Poetry Excerpts (That I Didn't Write)

This one I just really like:

"Birches" -Robert Frost
So was I once myself a swinger of birches;
And so I dream of going back to be.
It's when I'm weary of considerations,
And life is too much like a pathless wood
Where your face burns and tickles with the cobwebs
Broken across it, and one eye is weeping
From a twig's having lashed across it open.
I'd like to get away from earth awhile
And then come back to it and begin over.
May no fate wilfully misunderstand me
And half grant what I wish and snatch me away
Not to return.
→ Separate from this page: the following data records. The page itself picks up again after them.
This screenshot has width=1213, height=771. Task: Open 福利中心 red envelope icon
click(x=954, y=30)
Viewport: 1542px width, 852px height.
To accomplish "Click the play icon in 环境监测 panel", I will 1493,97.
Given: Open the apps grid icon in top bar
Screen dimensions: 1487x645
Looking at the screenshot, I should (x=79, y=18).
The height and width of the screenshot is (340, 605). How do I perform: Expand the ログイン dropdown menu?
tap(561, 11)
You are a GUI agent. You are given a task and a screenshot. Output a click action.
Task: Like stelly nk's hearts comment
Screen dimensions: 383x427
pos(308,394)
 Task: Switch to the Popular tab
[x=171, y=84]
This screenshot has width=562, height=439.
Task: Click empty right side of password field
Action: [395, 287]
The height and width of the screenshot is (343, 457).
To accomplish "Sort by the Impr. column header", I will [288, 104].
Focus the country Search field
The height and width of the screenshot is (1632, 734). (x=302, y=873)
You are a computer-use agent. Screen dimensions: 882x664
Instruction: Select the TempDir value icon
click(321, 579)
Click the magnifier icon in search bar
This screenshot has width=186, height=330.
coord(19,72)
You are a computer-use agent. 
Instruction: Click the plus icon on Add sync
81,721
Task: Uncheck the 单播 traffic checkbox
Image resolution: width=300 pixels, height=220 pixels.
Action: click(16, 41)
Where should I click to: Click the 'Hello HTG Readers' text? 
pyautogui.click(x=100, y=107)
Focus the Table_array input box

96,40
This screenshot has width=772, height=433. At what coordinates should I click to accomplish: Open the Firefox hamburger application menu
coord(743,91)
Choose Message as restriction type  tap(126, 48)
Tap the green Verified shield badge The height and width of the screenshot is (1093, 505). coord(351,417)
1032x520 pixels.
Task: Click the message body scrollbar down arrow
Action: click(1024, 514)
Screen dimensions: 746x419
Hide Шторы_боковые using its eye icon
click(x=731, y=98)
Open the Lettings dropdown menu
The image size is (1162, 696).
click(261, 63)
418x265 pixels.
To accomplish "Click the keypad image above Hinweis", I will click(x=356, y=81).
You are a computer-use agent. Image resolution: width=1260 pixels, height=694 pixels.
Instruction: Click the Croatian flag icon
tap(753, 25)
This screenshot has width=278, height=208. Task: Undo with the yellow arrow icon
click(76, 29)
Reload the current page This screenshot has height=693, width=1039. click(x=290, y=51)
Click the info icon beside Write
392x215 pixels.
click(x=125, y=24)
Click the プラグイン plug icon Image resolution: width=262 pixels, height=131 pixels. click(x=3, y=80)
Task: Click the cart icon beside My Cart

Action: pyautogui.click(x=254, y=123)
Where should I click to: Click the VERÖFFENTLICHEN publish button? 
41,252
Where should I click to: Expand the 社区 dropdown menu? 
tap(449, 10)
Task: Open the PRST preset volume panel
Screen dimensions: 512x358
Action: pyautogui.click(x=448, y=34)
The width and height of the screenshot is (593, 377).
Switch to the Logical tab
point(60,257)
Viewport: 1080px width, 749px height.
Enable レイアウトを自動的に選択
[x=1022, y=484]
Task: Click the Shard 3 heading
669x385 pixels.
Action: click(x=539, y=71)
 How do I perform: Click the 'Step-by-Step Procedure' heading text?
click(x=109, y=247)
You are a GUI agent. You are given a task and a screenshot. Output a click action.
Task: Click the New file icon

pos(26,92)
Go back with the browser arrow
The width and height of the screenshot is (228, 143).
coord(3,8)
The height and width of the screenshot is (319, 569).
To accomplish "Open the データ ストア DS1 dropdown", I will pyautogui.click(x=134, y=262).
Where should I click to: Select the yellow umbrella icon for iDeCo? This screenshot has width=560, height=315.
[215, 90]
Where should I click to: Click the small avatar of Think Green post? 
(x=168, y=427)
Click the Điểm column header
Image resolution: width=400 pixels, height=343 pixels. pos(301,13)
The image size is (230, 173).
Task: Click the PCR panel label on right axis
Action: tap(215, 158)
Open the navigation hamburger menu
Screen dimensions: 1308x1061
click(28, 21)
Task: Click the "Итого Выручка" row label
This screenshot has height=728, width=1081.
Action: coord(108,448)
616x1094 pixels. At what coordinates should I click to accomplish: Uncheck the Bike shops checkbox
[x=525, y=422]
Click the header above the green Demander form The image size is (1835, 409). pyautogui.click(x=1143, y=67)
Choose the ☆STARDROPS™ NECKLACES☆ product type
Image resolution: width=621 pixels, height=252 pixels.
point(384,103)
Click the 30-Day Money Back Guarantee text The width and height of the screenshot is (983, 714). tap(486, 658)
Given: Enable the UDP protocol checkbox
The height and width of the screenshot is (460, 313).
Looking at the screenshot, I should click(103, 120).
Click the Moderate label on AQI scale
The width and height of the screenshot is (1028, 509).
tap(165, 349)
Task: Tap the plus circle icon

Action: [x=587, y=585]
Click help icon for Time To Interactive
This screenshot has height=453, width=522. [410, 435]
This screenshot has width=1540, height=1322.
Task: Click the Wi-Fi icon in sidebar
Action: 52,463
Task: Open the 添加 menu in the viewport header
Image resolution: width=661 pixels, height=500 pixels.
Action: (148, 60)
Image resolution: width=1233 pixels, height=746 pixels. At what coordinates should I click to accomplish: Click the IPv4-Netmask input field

Earth's the right place for love:
I don't know where it's likely to go better.
I'd like to go by climbing a birch tree,
And climb black branches up a snow-white trunk
Toward heaven, till the tree could bear no more,
But dipped its top and set me down again.
That would be good both going and coming back.
One could do worse than be a swinger of birches.

~~*~*~*~*~**~~*~**~~
This one is amazing:

e.e. cummings~
I carry your heart with me (I carry it in my heart)
I am never without it (anywhere I go you go, my dear; and whatever is done by only me is your doing, my darling)
I fear no fate (for you are my fate, my sweet)
I want no world (for beautiful you are my world, my true)
And it's you are whatever a moon has always meant and whatever a sun will always sing is you
Here is the deepest secret no one knows
Here is the root of the root,
and the bud of the bud
and the sky of the sky of a tree called life
Which grows higher than the soul can hope or mind can hide
And this is the wonder that's keeping the stars apart
I carry your heart (I carry it in my heart)

~*~~*~**~*~*~**~*~**~*~*~
 

This chick and I would have been bff b/c I lose everything I touch, sometimes temporarily...

One Art
-----by Elizabeth Bishop

The art of losing isn't hard to master;
so many things seem filled with the intent
to be lost that their loss is no disaster.
Lose something every day. Accept the fluster
of lost door keys, the hour badly spent.
The art of losing isn't hard to master.
Then practice losing farther, losing faster:
places, and names, and where it was you meant
to travel. None of these will bring disaster.
I lost my mother's watch. And look! my last, or
next-to-last, of three loved houses went.
The art of losing isn't hard to master.
I lost two cities, lovely ones. And, vaster,
some realms I owned, two rivers, a continent.
I miss them, but it wasn't a disaster.
---Even losing you (the joking voice, a gesture
I love) I shan't have lied. It's evident
the art of losing's not too hard to master
though it may look like (Write it!) like disaster.